## WORK INSTRUCTION
What is needed is an exact copy of the records below, without the pictures.

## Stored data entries
=== Section Start ===
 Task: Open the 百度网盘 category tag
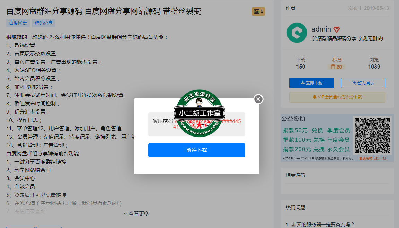[x=18, y=23]
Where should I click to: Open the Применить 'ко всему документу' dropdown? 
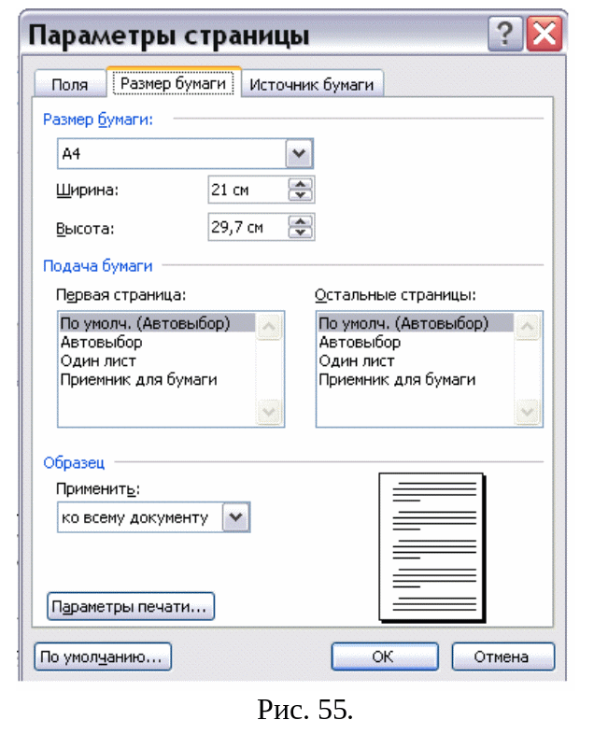tap(237, 516)
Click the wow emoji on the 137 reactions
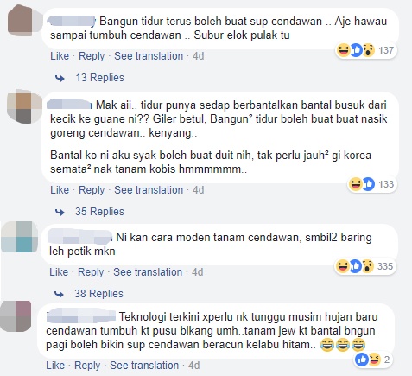 (x=369, y=50)

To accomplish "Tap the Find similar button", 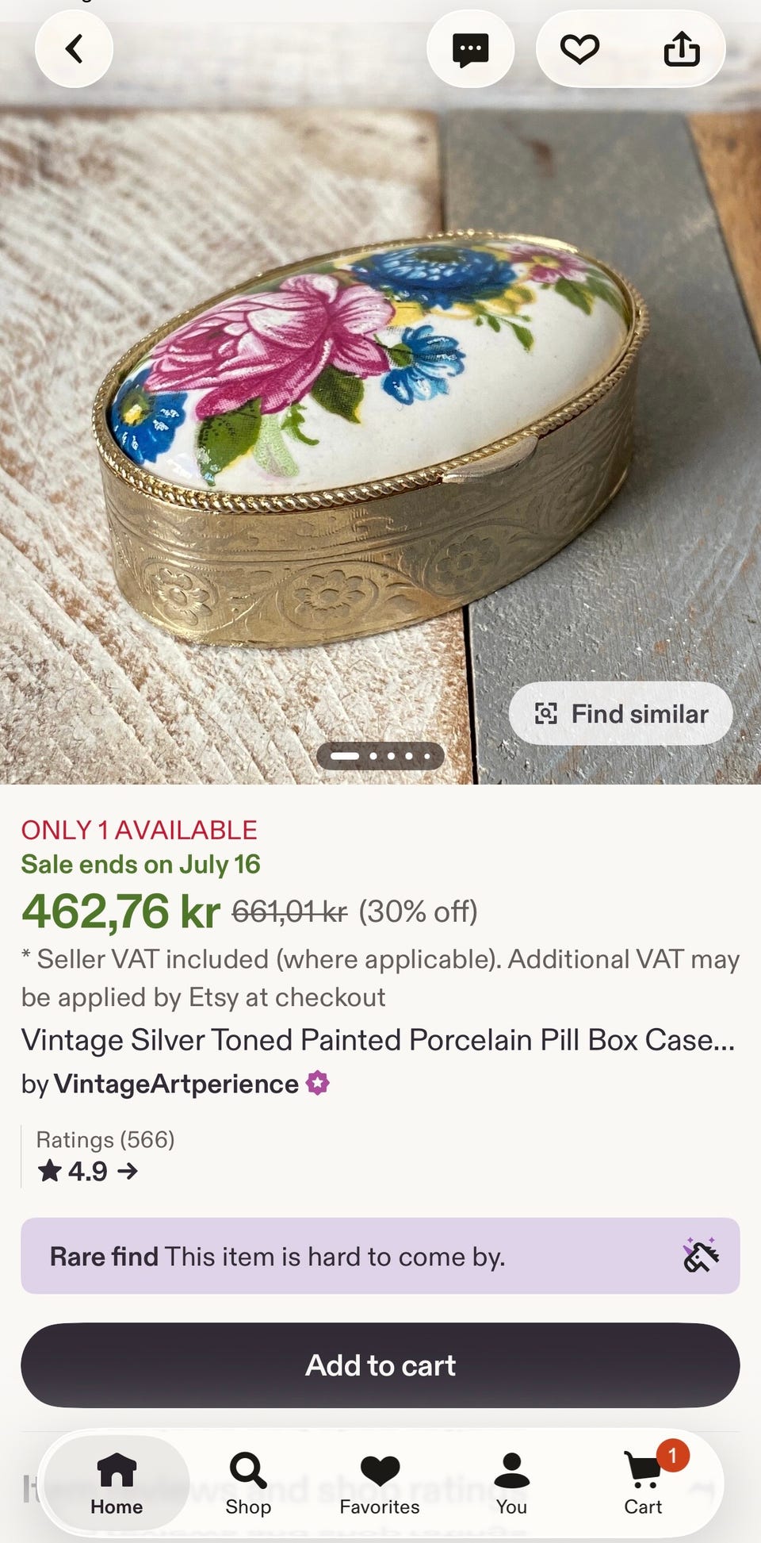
=== Section End ===
## RESULT
 Task: Open the 百度网盘 category tag
[x=18, y=23]
Where should I click to: Open the Применить 'ко всему документу' dropdown? 
tap(237, 516)
Click the wow emoji on the 137 reactions
 (x=369, y=50)

To accomplish "Tap the Find similar button", 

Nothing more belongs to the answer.